• [Required work] What you should give back is a precise copy of the lines below from the one containing "This screenshot has height=624, width=624." through the one containing "Open the Copilot button", with no pictures.

• [Dataset entries]
▬▬▬

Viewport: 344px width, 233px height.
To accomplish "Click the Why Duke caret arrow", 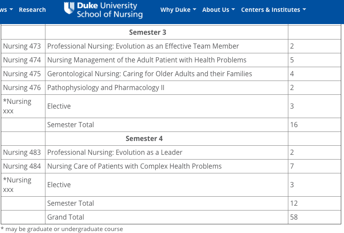I will tap(194, 9).
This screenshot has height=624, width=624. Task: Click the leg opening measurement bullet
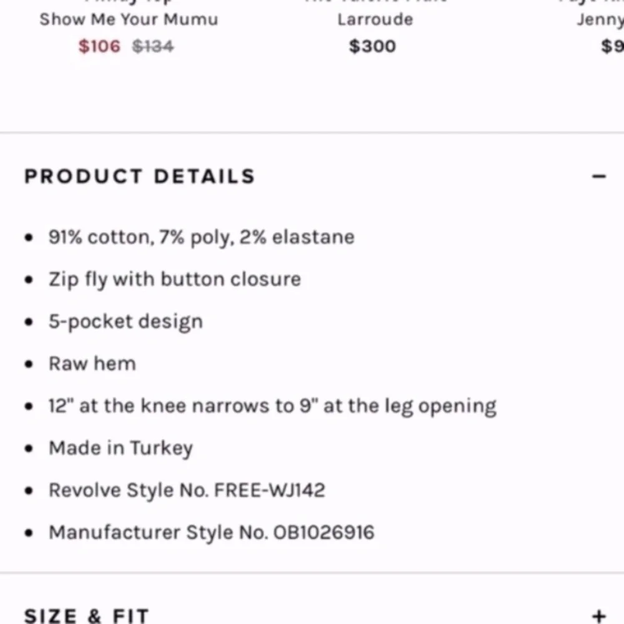pyautogui.click(x=272, y=406)
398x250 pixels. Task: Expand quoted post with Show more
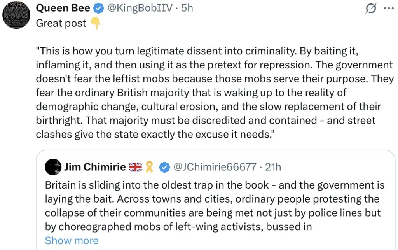pyautogui.click(x=72, y=240)
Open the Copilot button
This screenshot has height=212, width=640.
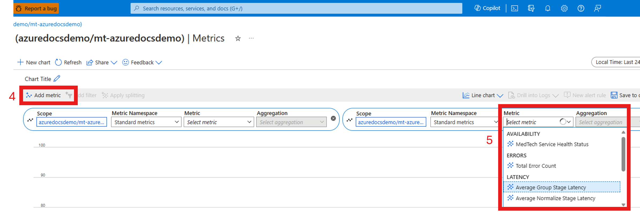point(487,8)
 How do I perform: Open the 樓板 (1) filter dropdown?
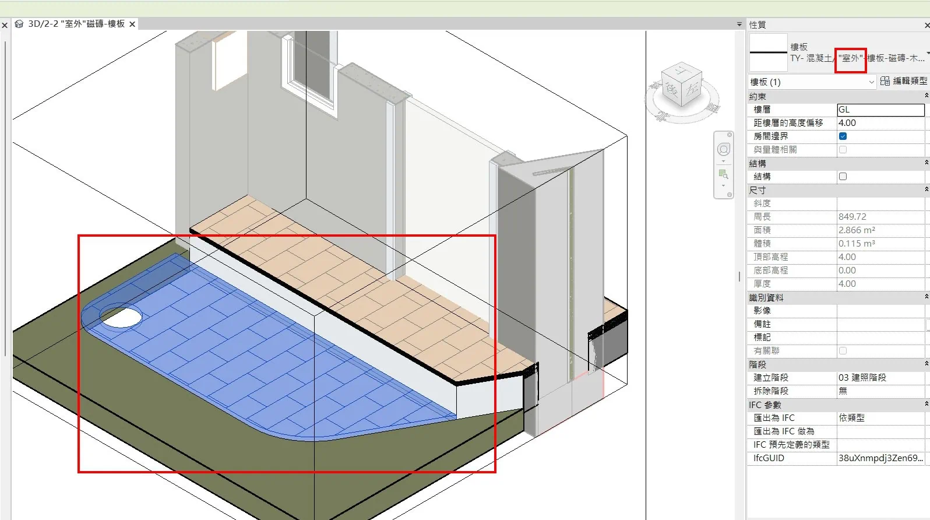812,82
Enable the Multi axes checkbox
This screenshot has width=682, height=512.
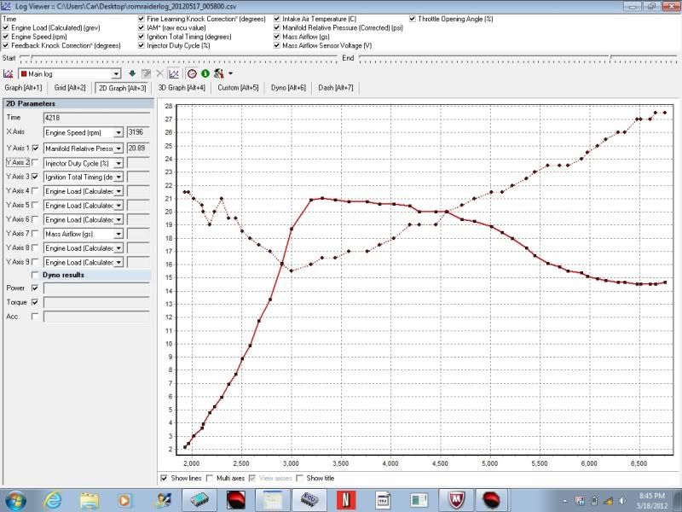pyautogui.click(x=210, y=478)
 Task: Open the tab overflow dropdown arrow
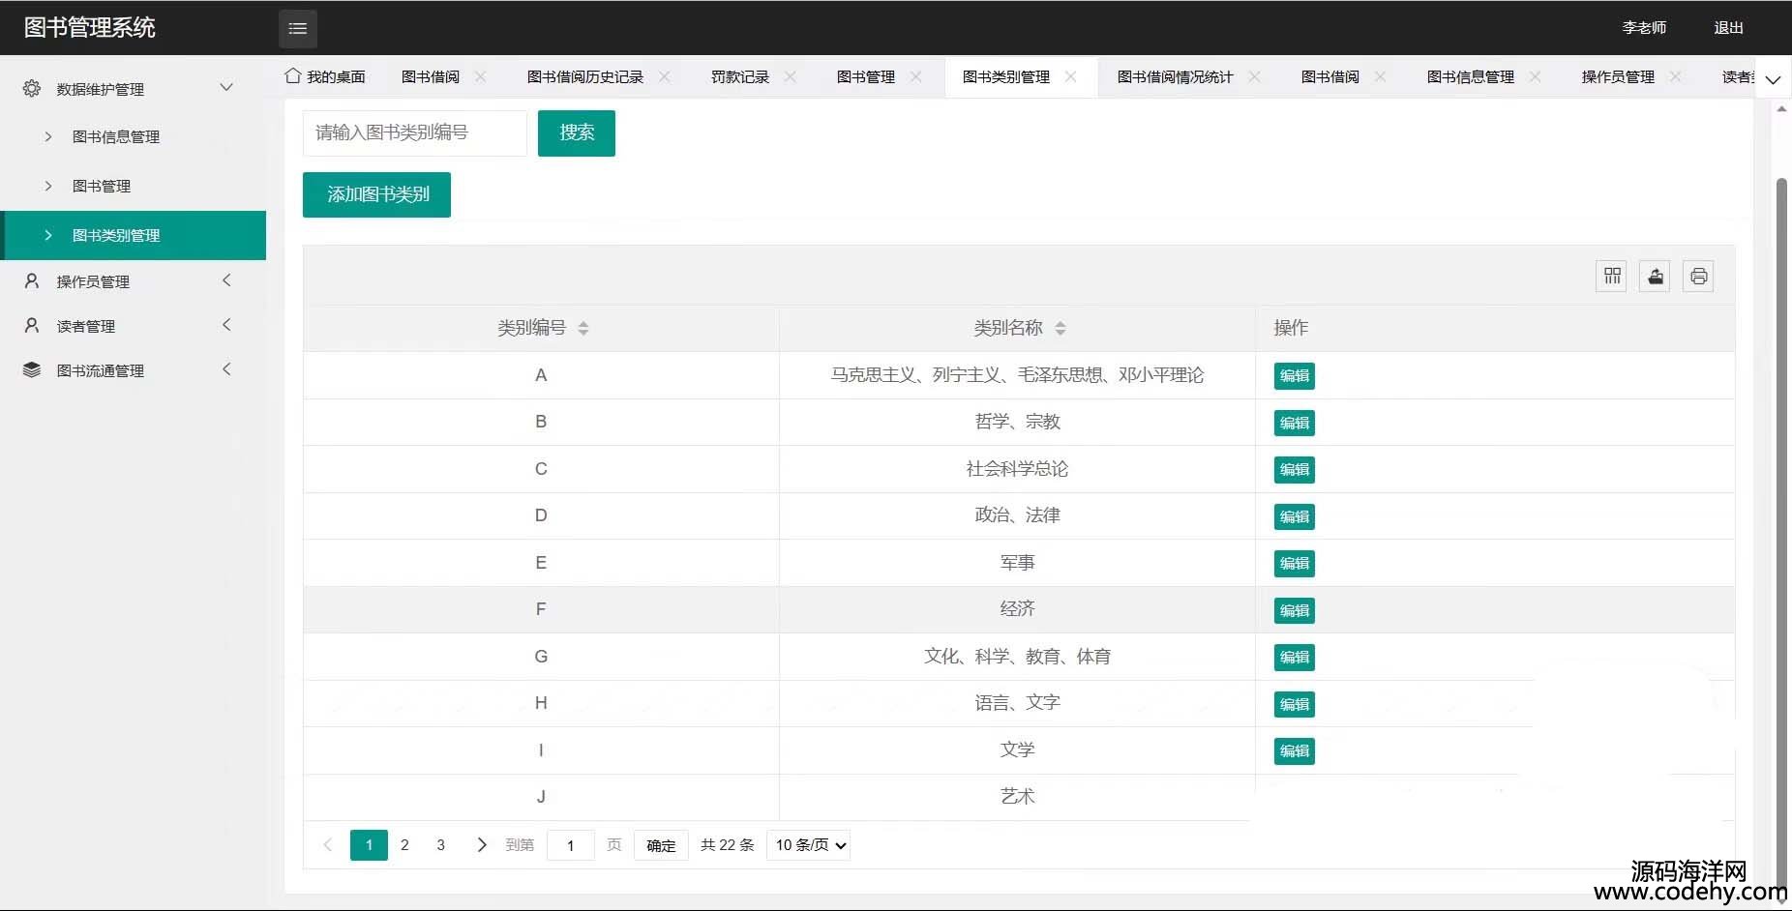pos(1773,79)
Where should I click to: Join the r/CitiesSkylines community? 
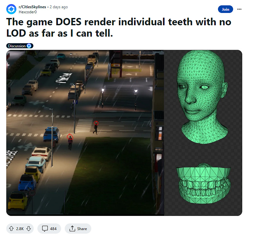(225, 9)
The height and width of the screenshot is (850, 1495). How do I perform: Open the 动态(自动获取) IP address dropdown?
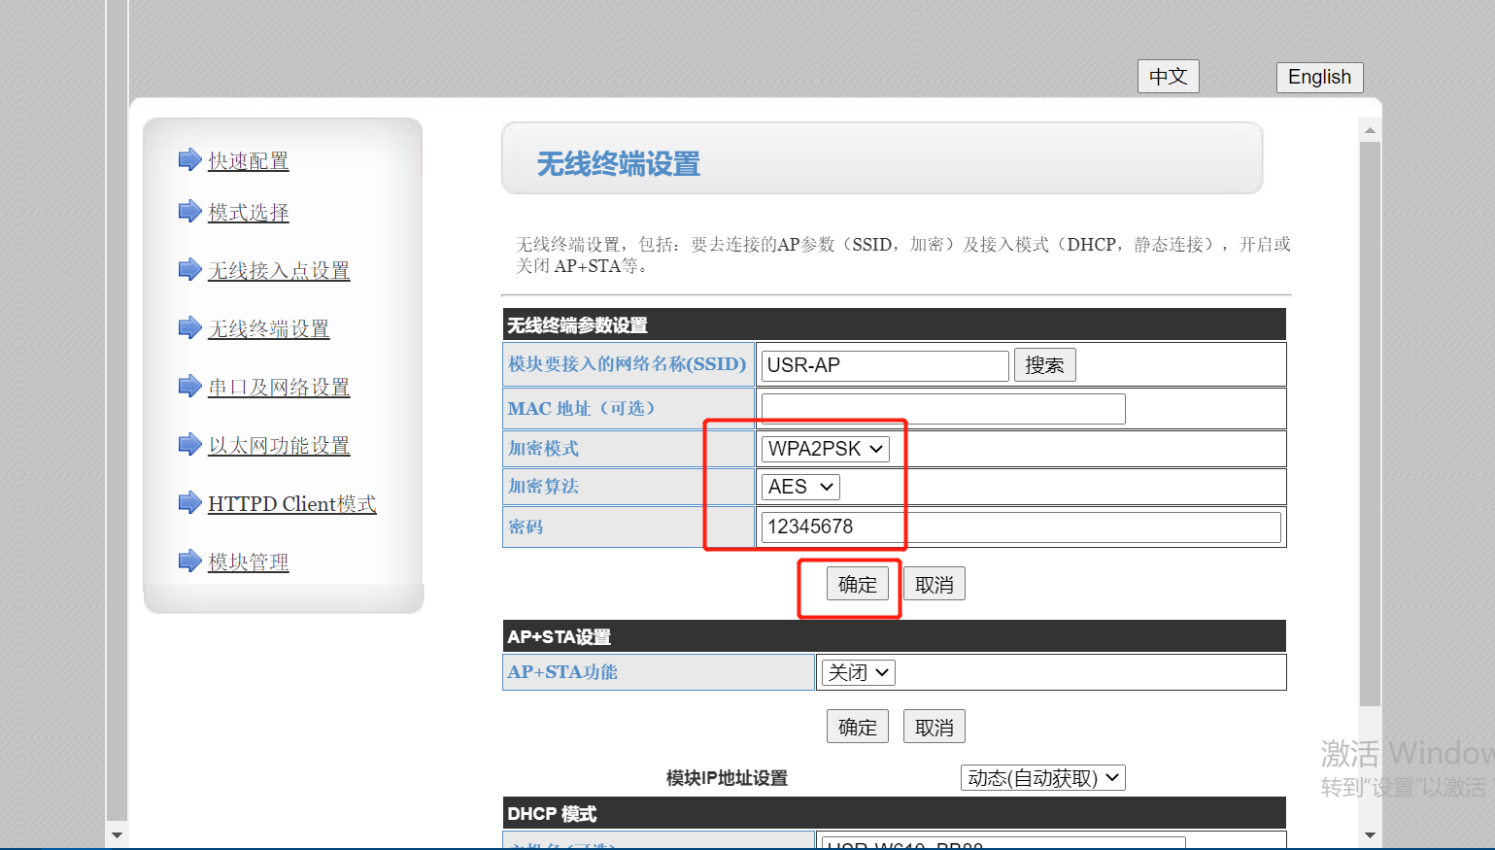point(1042,778)
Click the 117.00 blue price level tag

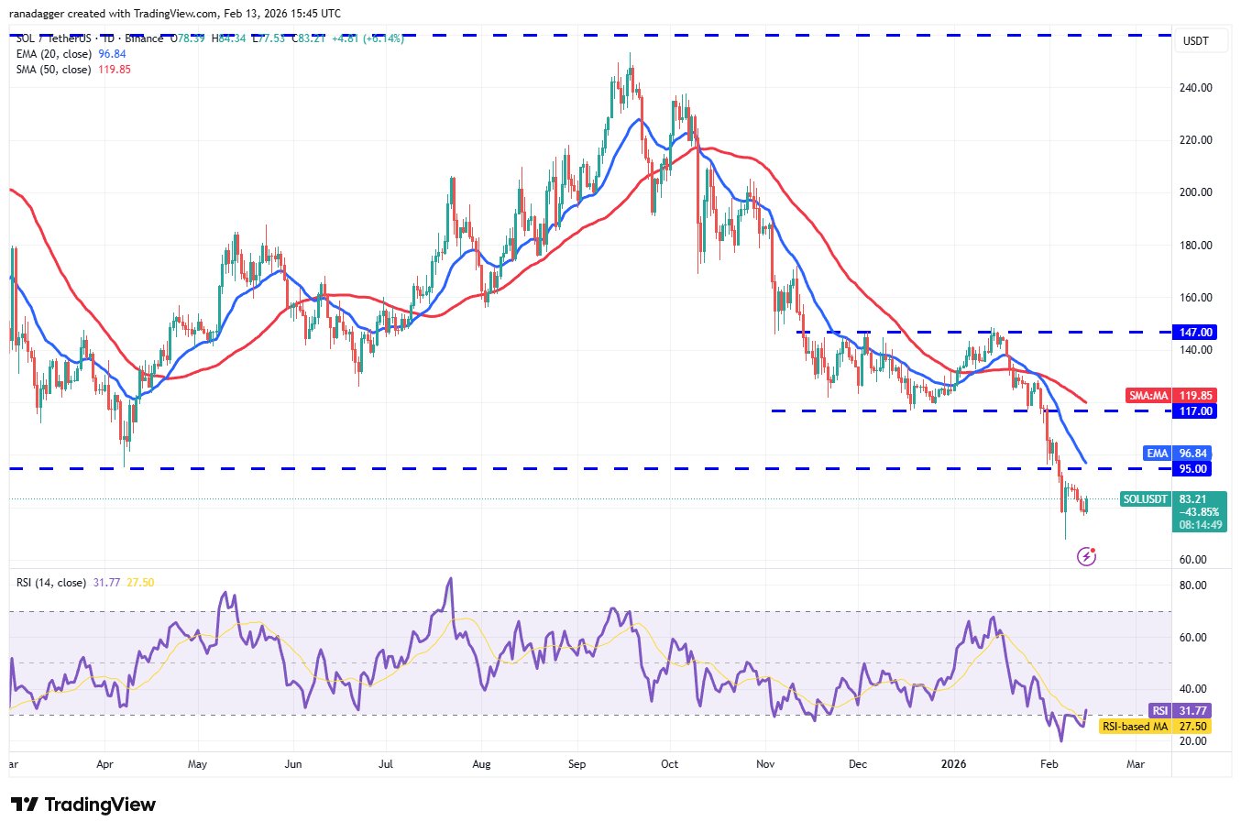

▬▬▬

• [Exercise result]
This screenshot has height=624, width=624. Task: Click the leg opening measurement bullet
pyautogui.click(x=272, y=406)
398x250 pixels. Task: Expand quoted post with Show more
pyautogui.click(x=72, y=240)
Open the Copilot button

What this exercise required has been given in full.